(Stored data)
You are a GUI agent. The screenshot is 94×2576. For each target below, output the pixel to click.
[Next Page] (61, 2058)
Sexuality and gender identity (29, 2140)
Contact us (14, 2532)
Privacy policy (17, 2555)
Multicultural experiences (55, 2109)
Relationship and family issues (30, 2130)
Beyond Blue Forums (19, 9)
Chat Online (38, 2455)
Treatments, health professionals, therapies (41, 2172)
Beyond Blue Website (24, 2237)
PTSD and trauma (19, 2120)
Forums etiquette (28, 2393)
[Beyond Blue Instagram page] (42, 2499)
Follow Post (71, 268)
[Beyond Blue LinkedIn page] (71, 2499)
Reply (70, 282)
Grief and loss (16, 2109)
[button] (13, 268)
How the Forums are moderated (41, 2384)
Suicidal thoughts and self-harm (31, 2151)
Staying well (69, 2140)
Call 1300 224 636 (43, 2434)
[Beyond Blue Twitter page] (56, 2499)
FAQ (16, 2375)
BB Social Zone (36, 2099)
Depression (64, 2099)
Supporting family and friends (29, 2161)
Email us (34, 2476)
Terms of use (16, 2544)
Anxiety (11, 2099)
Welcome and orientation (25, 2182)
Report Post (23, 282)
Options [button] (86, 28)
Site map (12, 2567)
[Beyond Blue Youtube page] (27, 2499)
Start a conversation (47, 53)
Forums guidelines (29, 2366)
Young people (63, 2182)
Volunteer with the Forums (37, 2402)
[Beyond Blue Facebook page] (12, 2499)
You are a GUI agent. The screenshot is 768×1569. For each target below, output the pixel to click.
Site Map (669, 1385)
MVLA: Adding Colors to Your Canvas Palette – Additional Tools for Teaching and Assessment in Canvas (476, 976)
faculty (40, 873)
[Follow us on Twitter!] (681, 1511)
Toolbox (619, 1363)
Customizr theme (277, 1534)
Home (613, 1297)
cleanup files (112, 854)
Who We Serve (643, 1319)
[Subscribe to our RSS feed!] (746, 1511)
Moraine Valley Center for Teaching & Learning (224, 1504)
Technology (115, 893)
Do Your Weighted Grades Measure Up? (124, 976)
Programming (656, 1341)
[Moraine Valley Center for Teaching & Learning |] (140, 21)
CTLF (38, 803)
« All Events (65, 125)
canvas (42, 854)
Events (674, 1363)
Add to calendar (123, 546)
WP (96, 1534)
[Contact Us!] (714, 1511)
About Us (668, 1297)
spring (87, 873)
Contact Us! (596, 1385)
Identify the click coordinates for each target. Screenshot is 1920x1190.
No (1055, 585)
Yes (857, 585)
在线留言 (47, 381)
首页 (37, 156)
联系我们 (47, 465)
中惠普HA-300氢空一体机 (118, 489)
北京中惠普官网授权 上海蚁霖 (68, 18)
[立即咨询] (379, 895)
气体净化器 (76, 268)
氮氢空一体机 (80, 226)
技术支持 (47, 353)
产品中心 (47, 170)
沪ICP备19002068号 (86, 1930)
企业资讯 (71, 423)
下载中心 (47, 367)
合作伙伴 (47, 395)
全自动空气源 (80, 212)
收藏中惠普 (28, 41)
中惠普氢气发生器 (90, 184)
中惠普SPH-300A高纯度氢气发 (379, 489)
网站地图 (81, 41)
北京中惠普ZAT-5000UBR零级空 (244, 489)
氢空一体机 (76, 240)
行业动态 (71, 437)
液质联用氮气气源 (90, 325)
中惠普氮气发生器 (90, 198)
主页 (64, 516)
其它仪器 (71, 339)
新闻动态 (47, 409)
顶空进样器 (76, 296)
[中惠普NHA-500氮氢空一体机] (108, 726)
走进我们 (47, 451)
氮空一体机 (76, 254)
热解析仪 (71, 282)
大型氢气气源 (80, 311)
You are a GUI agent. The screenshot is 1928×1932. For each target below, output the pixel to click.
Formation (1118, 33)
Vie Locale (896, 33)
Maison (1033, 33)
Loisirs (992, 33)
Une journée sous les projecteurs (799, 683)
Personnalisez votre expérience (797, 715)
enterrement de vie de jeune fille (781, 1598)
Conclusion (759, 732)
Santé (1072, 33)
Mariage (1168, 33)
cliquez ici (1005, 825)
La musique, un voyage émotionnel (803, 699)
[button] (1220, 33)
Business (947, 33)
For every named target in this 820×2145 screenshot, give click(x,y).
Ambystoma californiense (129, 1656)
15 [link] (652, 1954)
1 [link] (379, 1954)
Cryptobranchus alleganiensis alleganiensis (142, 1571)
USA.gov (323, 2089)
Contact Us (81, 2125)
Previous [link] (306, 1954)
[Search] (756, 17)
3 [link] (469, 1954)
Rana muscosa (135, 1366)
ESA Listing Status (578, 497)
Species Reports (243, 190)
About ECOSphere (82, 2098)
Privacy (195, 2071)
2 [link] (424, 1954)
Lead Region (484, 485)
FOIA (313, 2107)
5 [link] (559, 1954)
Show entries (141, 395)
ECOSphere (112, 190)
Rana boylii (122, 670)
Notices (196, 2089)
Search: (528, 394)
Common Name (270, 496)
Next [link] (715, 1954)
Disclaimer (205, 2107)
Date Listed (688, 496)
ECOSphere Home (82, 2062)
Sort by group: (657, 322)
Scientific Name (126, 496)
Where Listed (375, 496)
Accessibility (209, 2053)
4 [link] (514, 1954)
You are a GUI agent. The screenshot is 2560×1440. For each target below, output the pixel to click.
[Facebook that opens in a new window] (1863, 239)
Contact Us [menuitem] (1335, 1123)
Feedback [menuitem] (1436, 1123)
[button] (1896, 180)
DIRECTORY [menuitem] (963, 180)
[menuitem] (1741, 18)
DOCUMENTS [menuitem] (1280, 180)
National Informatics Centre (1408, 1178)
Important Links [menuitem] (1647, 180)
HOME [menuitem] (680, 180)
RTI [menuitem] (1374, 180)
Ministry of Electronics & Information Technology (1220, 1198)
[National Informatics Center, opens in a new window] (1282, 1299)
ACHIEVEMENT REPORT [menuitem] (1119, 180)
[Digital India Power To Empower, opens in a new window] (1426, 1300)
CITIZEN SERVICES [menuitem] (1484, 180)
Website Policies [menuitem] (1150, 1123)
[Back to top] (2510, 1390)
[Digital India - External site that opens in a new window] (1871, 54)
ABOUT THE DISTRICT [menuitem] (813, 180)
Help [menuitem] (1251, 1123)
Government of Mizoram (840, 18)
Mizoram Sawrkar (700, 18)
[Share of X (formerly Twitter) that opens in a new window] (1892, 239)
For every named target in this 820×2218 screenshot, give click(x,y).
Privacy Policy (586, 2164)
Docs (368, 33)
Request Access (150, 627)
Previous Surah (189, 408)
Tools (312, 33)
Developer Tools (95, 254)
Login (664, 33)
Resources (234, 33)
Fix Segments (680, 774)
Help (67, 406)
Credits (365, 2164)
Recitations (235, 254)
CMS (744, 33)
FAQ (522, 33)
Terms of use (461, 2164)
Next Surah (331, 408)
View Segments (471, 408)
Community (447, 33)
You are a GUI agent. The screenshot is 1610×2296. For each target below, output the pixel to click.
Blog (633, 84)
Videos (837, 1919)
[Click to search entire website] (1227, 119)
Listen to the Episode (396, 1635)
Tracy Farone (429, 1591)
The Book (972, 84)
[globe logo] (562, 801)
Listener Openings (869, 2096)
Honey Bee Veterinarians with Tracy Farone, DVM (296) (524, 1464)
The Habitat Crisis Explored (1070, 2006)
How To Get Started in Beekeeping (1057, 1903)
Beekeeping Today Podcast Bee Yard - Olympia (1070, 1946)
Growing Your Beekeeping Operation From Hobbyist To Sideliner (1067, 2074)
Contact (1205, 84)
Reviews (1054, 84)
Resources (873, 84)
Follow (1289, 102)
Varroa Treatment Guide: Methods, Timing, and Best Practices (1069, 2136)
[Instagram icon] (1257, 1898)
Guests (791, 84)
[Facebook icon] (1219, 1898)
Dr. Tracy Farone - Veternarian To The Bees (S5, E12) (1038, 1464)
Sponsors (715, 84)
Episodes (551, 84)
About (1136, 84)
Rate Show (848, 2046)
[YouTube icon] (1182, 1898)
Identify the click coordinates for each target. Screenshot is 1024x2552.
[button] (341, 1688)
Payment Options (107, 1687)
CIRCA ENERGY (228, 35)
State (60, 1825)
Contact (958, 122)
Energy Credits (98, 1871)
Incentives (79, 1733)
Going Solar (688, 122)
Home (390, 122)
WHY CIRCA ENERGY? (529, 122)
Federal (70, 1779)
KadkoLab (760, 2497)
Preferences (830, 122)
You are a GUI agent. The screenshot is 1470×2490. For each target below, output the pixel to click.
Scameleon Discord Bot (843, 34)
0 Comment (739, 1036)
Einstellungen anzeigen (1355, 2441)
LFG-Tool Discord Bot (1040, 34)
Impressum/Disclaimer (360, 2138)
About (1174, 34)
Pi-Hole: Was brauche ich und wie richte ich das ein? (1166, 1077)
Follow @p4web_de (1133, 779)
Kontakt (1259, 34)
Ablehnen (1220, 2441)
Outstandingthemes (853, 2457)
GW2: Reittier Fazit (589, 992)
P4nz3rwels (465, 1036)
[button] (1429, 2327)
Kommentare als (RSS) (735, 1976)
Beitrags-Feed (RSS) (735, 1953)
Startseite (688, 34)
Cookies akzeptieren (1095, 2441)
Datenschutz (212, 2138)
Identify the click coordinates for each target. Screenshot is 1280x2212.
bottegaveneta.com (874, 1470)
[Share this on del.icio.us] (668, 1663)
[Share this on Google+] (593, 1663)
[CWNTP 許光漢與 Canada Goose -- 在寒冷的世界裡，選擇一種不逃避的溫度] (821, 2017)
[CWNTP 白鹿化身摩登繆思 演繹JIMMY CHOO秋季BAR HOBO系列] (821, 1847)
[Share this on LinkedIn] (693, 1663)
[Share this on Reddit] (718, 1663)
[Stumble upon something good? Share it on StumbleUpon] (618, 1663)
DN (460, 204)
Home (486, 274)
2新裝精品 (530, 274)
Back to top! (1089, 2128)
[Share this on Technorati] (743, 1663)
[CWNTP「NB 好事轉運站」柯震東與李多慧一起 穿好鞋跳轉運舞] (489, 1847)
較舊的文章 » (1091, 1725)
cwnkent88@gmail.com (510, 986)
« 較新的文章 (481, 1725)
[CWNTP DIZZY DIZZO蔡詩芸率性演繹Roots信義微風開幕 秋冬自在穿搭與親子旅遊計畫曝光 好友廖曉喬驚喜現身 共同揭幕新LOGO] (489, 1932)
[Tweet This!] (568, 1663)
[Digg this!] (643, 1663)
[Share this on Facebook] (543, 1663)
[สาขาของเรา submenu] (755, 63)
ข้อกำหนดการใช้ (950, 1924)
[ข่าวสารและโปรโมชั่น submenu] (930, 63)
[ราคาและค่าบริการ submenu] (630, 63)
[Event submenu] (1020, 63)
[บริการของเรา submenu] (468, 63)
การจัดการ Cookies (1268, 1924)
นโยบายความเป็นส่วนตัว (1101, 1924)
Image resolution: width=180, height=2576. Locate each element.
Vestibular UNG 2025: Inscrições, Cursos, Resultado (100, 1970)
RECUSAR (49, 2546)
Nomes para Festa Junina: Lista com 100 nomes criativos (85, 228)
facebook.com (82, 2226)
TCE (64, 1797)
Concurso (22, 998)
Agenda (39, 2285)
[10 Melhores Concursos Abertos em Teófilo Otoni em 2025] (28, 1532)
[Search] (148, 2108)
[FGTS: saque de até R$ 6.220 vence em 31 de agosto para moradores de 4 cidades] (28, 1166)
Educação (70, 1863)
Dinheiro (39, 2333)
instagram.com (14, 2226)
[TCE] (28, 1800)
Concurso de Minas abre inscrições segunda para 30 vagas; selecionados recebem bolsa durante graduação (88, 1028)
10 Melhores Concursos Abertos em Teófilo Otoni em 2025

__Task to carry out__
Nothing should appear in the answer except the lines above from the line with "Disclaimer (205, 2107)" through the line with "[Facebook that opens", both included, written out exactly.

__Solution__
Disclaimer (205, 2107)
Date Listed (688, 496)
ECOSphere Home (82, 2062)
Sort by group: (657, 322)
Scientific Name (126, 496)
Where Listed (375, 496)
Accessibility (209, 2053)
4 [link] (514, 1954)
You are a GUI agent. The screenshot is 2560×1440. For each target below, output the pixel to click.
[Facebook that opens in a new window] (1863, 239)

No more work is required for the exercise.